Malandra Maria do Morro da Mangueira ♣


"Delegado Chico Palha, sem alma, sem coração,
Não quer samba, nem curimba, na sua jurisdição." (Zeca Pagodinho)

Hoje venho falar de outra Maria, mais uma senhora do Morro, que por intuição e ordens de Navalha, quis me passar um pouco mais de axé, fundamento e aprendizagem,
A Maria de hoje é uma belíssima negra, antiga moradora do Morro da Mangueira, seu passado se funde com a história do Morro, com a história do samba, da cultura popular, das rodas de "macumba" antigas. Conhecedora de magias, aquela que conquistava a todos com ginga, requebrado e sobretudo inteligência. Muitos lhe subestimaram, foi ofendida e humilhada por tudo, pela cor de sua pele (racismo), pelo seu lindo cabelo afro (crespo), por sua devoção (Culto aos ancestrais), por seu amor pelo samba (proibido por muito tempo), enfim, são tantas dores dessa Maria, que um texto seria pouco. Gostava de disputas, Maria não era Maria vai com as outras, mulher de muita fibra e opinião, filha de Iansã, sempre benzida das roças e completamente bem vinda nas rodas, era a bamba das favelas, mas sempre teve humildade, o ego não lhe foi companheiro, mas não abaixava a cabeça para ninguém, todos lhe conheciam, lá vem a Menina de Oyá, Ventania na palhoça.
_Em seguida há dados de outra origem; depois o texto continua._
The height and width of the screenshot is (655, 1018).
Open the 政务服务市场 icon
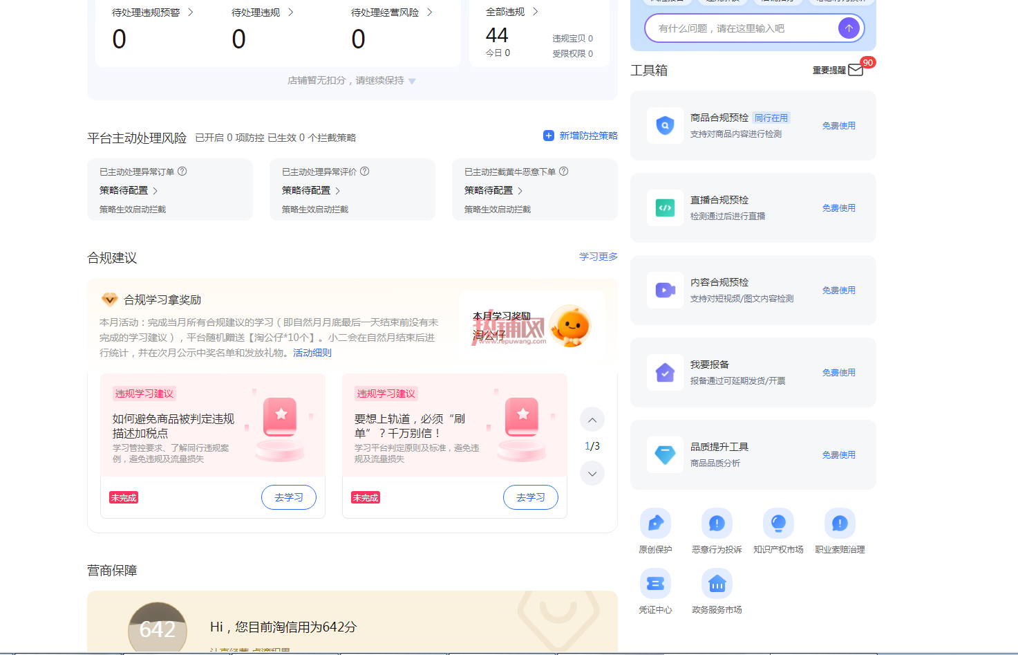pos(717,584)
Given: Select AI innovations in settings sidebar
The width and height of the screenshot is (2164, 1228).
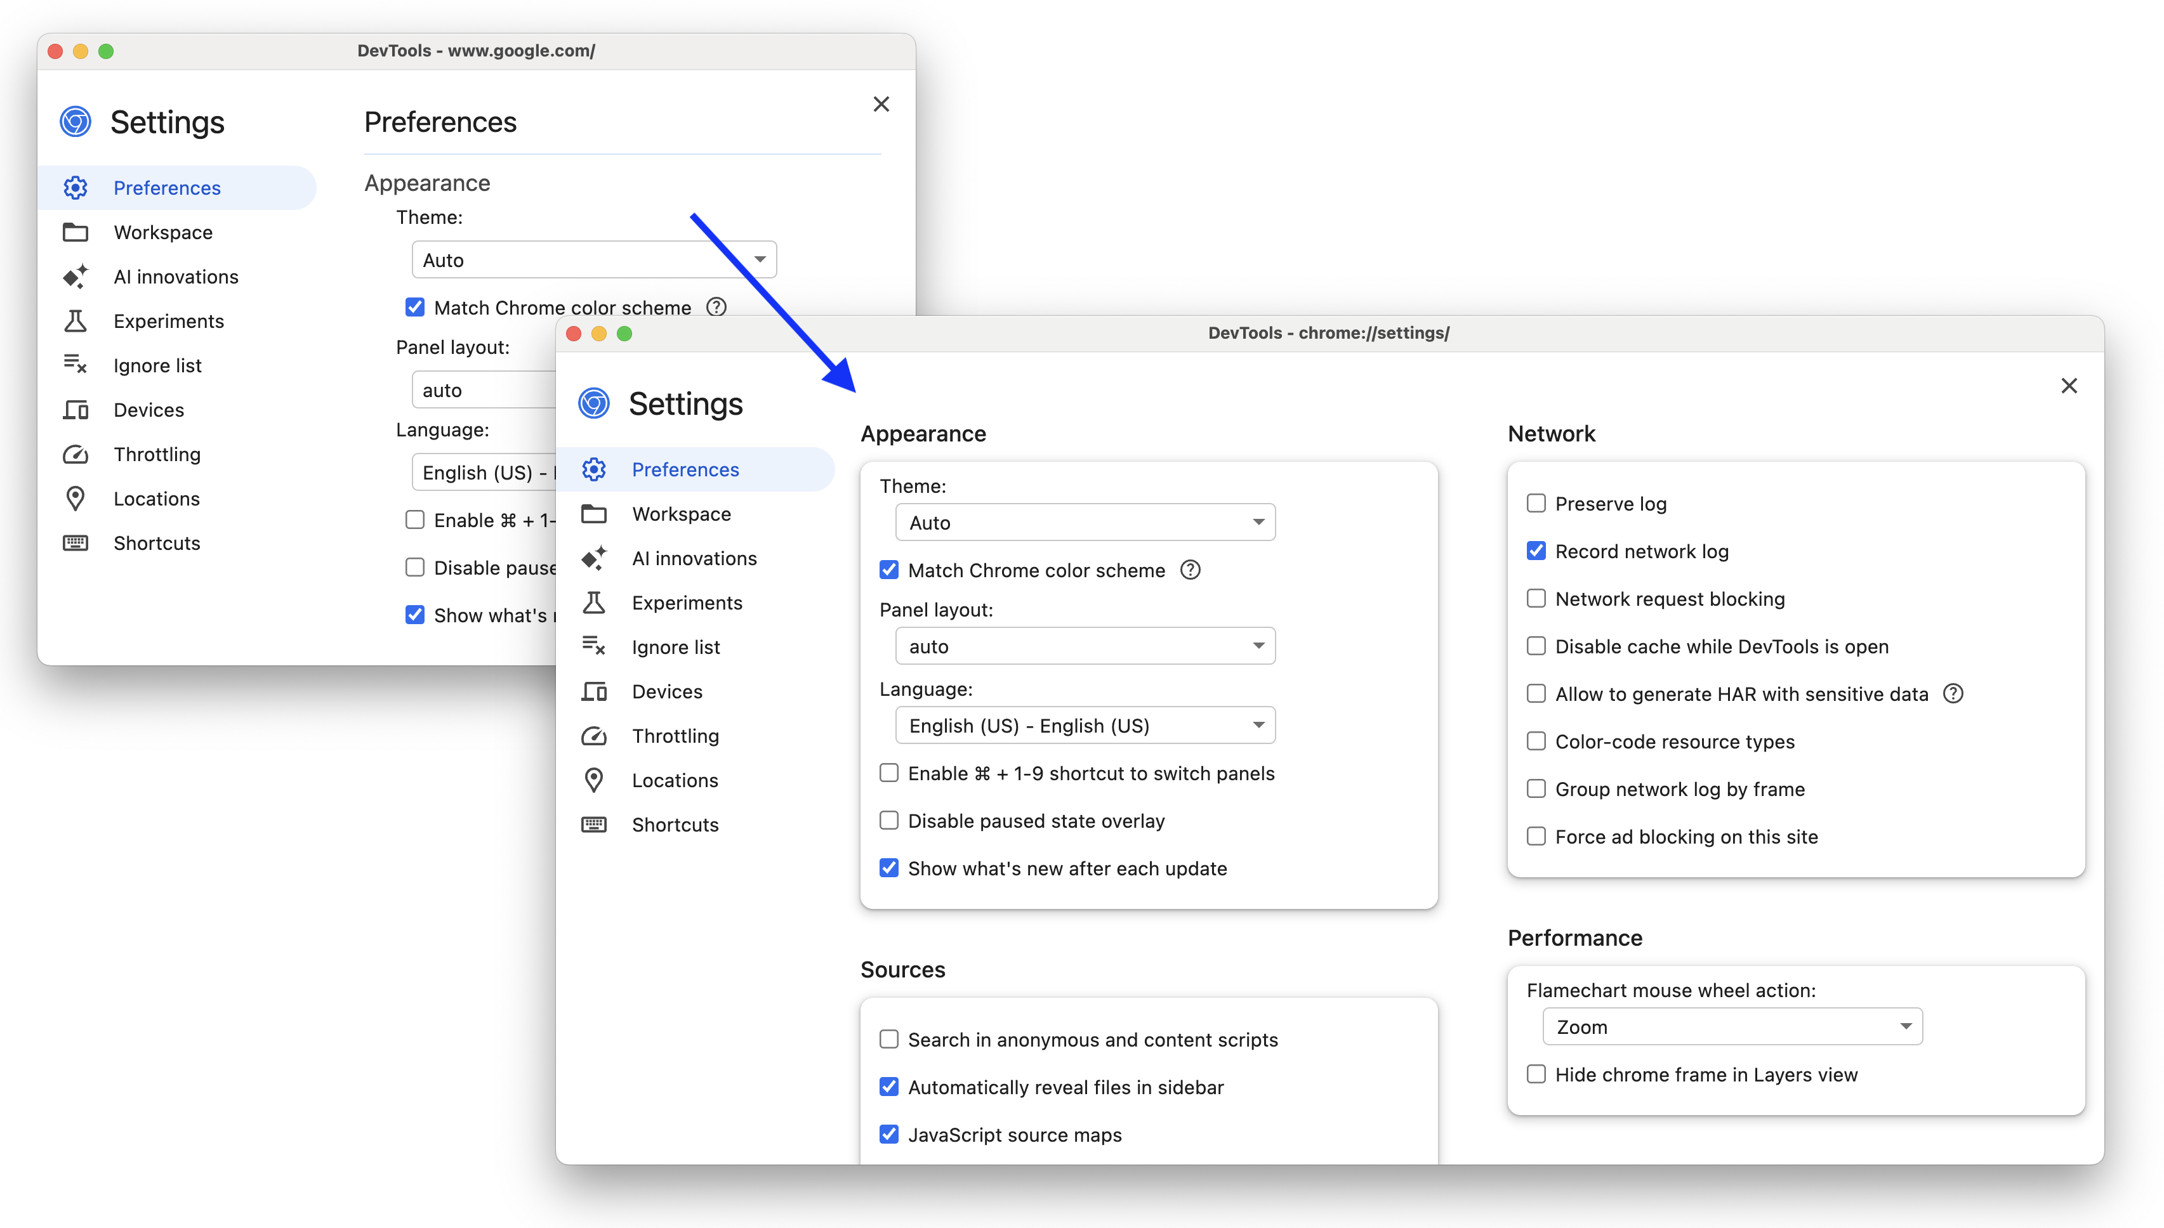Looking at the screenshot, I should [x=694, y=557].
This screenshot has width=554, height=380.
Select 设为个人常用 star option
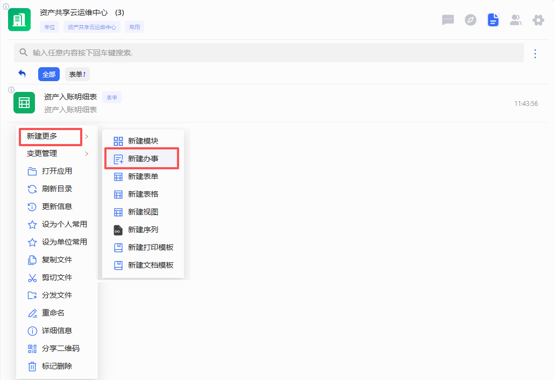click(64, 224)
Sempre vestida com tons claros, principalmente a saia branca, uma hora era saia longa, impecavelmente engomada, rodada que só ela, falava e ria muito alto, quando seu orisá chegava, todos reverenciavam, a mãe dos ventos está ali, como é bela, essa bela Oyá.
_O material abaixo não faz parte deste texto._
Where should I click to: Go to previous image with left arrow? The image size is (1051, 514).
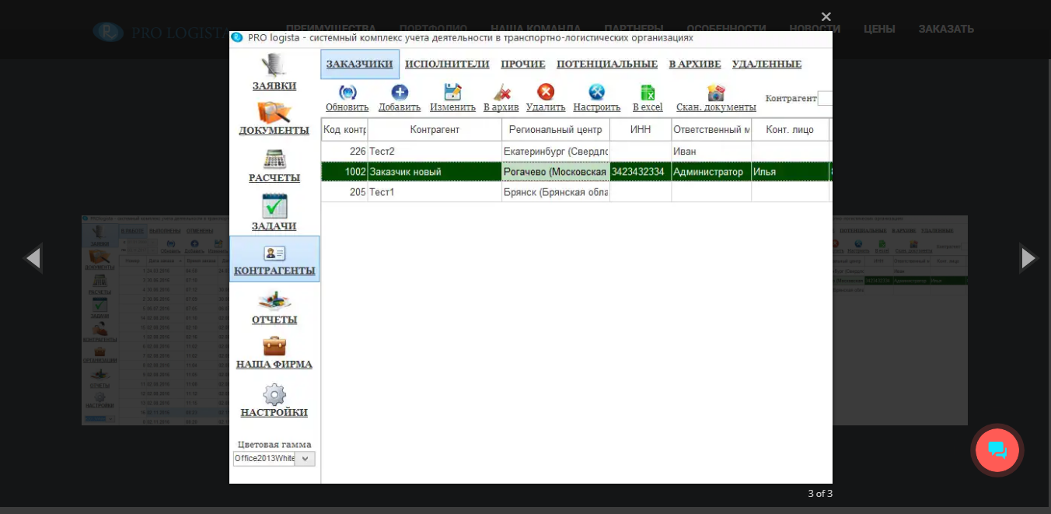[x=32, y=258]
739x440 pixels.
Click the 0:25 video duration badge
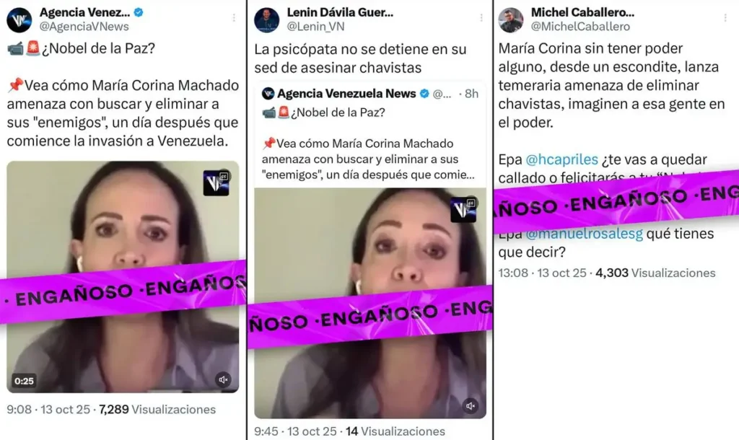pyautogui.click(x=24, y=381)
No samba já usava uma saia um pouco mais curta, o que na época era um "ultraje social", lhe chamaram prostituta, rampeira, mau amada inúmeras vezes, apenas por ser independente, por não se dobrar aos homens ou por não obedecer as regras impostas as Mulheres. Maria nunca ligou, nunca mesmo, era tão senhora de si, que um bando de invejosas ou uns homens sem personalidade, nunca iriam lhe atingir. Continuava sua trajetória, bebida boa, batucada, samba bom, engoma saia da "santa", passa a roupa da patroa. Maria foi uma empregada doméstica, dessas que a gente pensa, como pode, mulher inteligente, forte, que argumenta bem, porque não tem cargo mais alto, não ganha mais. Como faltou oportunidade para Maria, mesmo com tantas dificuldades, ela é como nós, o povo do santo que sempre está feliz, louvando com fé as forças da natureza, acordando cedo todo dia, pegando o trem lotado para ir até a Central, de noite cai no samba, lá pelas tantas, já é carnaval.
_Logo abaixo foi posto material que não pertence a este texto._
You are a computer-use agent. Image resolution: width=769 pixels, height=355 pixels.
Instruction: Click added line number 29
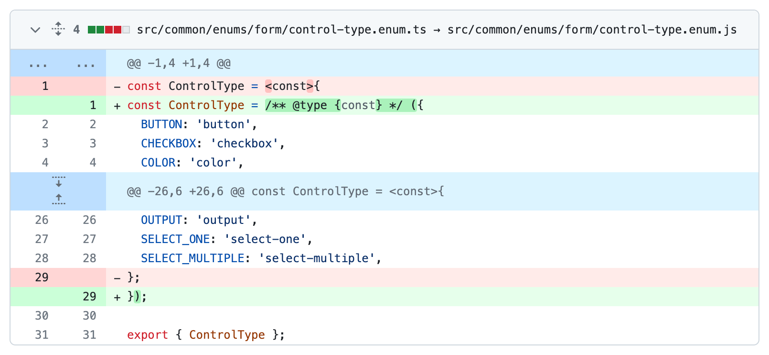pos(89,297)
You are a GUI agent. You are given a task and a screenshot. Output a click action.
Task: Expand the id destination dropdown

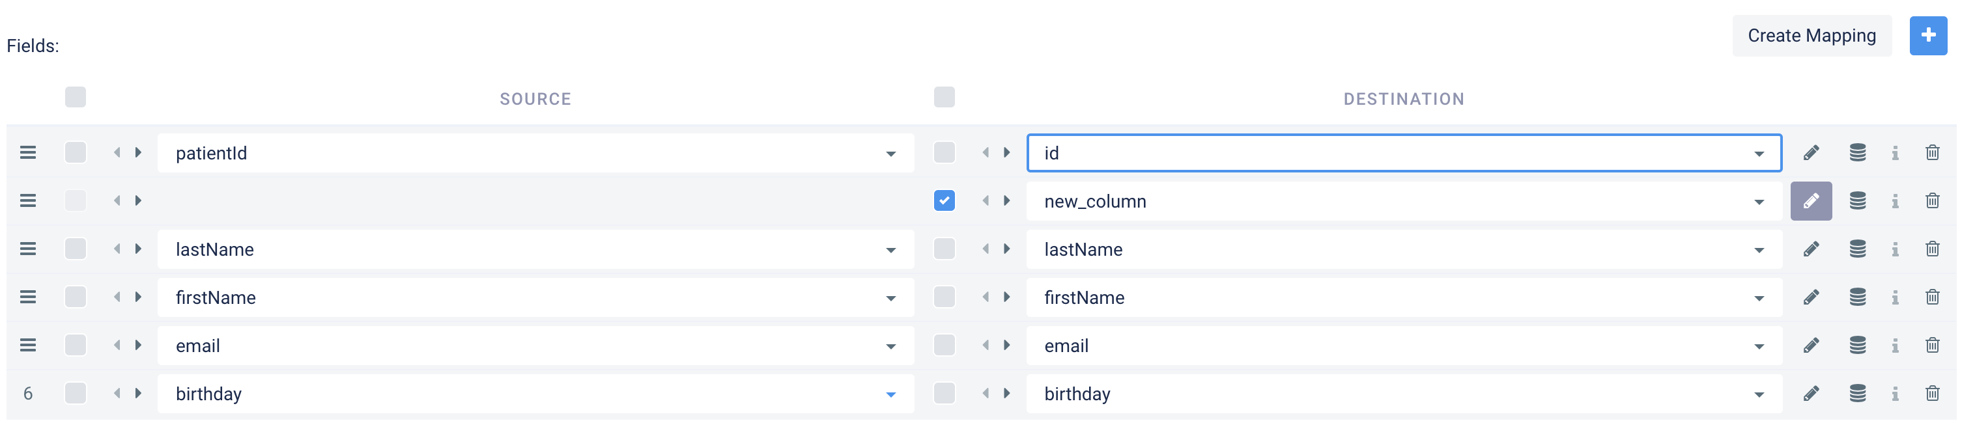pyautogui.click(x=1758, y=154)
Maria da Mangueira, não é Malandra qualquer, gosta que lhe chamem Malandra, não que mude chamar Malandrinha, mas o Malandra combina mais com sua idade, suas feições, sua roupagem fluídica. É Malandra jovem, não tão jovem assim, já não é menina, é mulher, é adulta, mais ainda soberana em suas escolhas, até depois da morte, ou "quase" morte, sabia como a vida seria do outro lado, só não sabia que ia receber essa linda benção de Deus, ajudar o próximo, fazer caridade, em honra aos seus (Orisás). Foi recebida com Maria Navalha com imensa alegria, festa e muito canjerê, reencontrou velhos amigos, soube das antigas rivais, a umbanda estava ali, oferecendo oportunidade e muita energia positiva.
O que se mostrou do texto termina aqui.